- Document passage -
-- Opening Marker --
Randy Schekman, a UC Berkeley professor of molecular and cell biology, has been awarded the 2013 Nobel Prize in physiology or medicine for his research revealing the mechanisms that release proteins in human cells.
Schekman, who shares the prize with James E. Rothman of Yale University and Thomas C. Sudhof of Stanford University, helped discover the mechanics of protein secretion, leading to landmark research in yeast mutation and its role in insulin production. This research illuminated how cells organize their internal transport systems, a major step forward for biologists.
Hours after returning home from another award ceremony in Germany, Schekman was awoken at 1:30 a.m. by a phone call Monday, in which he was greeted by a “comforting voice with a thick Swedish accent.”
Schekman is the 22nd UC Berkeley researcher to receive the Nobel Prize and the first to receive the prize in physiology or medicine.
“I immediately called my dad, who’s 86 years old and has been waiting for this moment for years,” Schekman said. “He told me every year that time is wasting, and he’s not going to live forever.”
-- Closing Marker --
- Tasks for this exercise -
(a) In the report on Schekman's Nobel Prize, which two researchers share the 2013 prize with him?
(b) Rewrite the passage of the report on Schekman's Nobel Prize that begins at the words "Schekman, who shares" and ends after "physiology or medicine.", renaming "Yale University" as "Yale".
(c) Go on with the report on Schekman's Nobel Prize, starting after its last sentence.
The material that follows comes from a separate source unrelated to the report on Schekman's Nobel Prize.

- Dataset entries -
-- Opening Marker --
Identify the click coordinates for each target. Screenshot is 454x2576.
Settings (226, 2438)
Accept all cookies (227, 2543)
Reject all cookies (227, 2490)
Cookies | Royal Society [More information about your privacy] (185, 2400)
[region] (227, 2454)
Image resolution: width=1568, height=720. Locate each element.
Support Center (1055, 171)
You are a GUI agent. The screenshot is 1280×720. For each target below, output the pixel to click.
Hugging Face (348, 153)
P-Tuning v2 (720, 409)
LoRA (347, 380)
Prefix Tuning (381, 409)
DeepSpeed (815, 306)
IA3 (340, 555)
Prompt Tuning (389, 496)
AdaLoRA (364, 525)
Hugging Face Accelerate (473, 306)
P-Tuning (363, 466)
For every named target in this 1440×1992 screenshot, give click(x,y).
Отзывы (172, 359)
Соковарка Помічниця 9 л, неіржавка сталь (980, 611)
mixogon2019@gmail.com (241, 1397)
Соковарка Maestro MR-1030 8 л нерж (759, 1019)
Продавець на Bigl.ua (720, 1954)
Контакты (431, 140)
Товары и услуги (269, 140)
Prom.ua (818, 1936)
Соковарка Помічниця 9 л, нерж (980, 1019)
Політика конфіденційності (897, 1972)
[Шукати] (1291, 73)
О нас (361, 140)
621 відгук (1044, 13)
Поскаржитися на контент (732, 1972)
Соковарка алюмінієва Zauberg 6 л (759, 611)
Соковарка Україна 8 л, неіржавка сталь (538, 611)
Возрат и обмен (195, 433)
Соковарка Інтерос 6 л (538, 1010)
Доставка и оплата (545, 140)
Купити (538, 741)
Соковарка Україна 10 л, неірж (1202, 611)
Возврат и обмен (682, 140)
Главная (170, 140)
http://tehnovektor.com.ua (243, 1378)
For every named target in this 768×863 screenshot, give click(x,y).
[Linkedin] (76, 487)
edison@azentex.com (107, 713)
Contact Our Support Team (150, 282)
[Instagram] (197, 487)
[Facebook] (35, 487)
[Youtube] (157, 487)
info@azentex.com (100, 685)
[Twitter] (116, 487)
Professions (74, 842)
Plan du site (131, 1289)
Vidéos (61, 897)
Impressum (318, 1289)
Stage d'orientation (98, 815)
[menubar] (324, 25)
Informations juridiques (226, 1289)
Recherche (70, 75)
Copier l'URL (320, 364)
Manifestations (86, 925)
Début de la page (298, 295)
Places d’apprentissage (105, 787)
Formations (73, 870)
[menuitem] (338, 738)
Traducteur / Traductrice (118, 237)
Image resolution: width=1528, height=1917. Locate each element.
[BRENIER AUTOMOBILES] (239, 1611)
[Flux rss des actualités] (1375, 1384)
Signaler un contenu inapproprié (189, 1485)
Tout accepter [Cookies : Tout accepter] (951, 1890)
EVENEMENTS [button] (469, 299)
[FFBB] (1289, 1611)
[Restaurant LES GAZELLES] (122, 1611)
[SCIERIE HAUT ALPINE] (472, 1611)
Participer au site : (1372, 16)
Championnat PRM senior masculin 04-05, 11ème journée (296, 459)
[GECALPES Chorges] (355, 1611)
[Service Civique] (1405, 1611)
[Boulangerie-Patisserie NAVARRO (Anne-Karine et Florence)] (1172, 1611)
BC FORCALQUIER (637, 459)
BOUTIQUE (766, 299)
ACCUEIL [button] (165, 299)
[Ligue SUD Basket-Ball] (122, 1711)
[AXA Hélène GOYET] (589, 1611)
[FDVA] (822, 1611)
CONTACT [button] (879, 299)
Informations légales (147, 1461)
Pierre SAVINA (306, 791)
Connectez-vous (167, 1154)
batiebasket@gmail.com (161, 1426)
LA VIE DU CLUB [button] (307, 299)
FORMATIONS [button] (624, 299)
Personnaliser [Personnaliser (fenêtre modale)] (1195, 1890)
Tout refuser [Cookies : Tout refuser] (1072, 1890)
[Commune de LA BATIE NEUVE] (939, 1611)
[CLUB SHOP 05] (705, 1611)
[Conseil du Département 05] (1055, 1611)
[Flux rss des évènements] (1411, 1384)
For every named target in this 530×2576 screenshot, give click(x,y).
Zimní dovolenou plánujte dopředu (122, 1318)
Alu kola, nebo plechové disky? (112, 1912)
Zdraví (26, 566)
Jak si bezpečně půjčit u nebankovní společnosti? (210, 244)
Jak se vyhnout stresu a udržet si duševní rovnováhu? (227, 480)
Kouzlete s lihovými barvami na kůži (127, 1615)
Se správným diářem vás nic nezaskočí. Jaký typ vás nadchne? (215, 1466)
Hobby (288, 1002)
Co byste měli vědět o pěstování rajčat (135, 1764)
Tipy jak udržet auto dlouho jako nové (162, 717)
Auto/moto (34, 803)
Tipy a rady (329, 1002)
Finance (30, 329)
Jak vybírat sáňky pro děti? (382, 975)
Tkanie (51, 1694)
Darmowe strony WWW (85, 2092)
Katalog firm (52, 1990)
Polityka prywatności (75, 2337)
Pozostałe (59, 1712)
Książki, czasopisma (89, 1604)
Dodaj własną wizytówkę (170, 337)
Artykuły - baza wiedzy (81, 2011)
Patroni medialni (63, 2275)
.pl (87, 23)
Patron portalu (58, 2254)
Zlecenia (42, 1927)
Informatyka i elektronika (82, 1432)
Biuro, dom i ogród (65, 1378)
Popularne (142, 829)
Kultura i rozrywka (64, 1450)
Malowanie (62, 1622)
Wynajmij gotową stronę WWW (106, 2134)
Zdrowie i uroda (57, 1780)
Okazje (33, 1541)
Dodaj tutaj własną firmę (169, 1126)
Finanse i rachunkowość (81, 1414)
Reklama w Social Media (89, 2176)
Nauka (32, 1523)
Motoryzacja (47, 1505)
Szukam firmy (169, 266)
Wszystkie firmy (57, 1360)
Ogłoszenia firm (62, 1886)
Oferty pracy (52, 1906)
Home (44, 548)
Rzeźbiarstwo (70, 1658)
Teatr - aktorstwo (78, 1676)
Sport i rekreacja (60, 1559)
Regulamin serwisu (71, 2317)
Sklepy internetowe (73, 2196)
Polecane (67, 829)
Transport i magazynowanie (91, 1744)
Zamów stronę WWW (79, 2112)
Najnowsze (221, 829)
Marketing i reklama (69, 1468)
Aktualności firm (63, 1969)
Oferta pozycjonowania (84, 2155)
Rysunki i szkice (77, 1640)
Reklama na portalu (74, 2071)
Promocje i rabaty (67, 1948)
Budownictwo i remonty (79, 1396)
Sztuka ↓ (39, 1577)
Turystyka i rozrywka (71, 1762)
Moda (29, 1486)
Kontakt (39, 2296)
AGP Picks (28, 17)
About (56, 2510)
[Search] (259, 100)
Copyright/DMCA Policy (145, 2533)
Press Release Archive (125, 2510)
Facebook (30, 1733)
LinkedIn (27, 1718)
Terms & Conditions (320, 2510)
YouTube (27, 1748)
-- Closing Marker --
- Results by task -
(a) James E. Rothman of Yale University and Thomas C. Sudhof of Stanford University.

(b)
Schekman, who shares the prize with James E. Rothman of Yale and Thomas C. Sudhof of Stanford University, helped discover the mechanics of protein secretion, leading to landmark research in yeast mutation and its role in insulin production. This research illuminated how cells organize their internal transport systems, a major step forward for biologists.
Hours after returning home from another award ceremony in Germany, Schekman was awoken at 1:30 a.m. by a phone call Monday, in which he was greeted by a “comforting voice with a thick Swedish accent.”
Schekman is the 22nd UC Berkeley researcher to receive the Nobel Prize and the first to receive the prize in physiology or medicine.

(c)
The award serves as the culmination of Schekman’s more than 30 years of research on the precise machinery behind protein secretion. The Nobel Assembly at Sweden’s Karolinska Institute specifically recognized Schekman for his “exquisitely precise control system for the transport and delivery of cellular cargo.”
Richard Harland, co-chair of campus department of molecular and cell biology, described this as the mechanical dissection of how proteins are taken from the site where they are made through a series of membrane vesicles on their way to be dumped out of the cell.
“Randy was driven by the nuts and bolts of what makes cells work,” Harland said.
During junior high school, Schekman was “hooked on science fairs” and received cash prizes at the regional and state level before going on to win the “cash prizes to beat all cash prizes in the ultimate science fair,” said UC Berkeley Chancellor Nicholas Dirks at a press conference Monday morning.
After studying DNA replication at UCLA, Schekman went on to study molecular biology at Stanford, where he said he had the “tremendous opportunity” to train under the renowned biochemist Arthur Kornberg, who won a Nobel Prize himself in 1959 for identifying a key enzyme in DNA synthesis.
After leaving Stanford, Schekman began his postdoctoral research at UC San Diego, the second of three UC campuses that would be “blessed by his presence,” Dirks said.
In 1976, Schekman, who Harland called a “proud product of the UC system,” was offered a professorship in biochemistry at UC Berkeley, where he focused on yeast genetics, taking on a “risky” project looking at the mechanics of protein transport.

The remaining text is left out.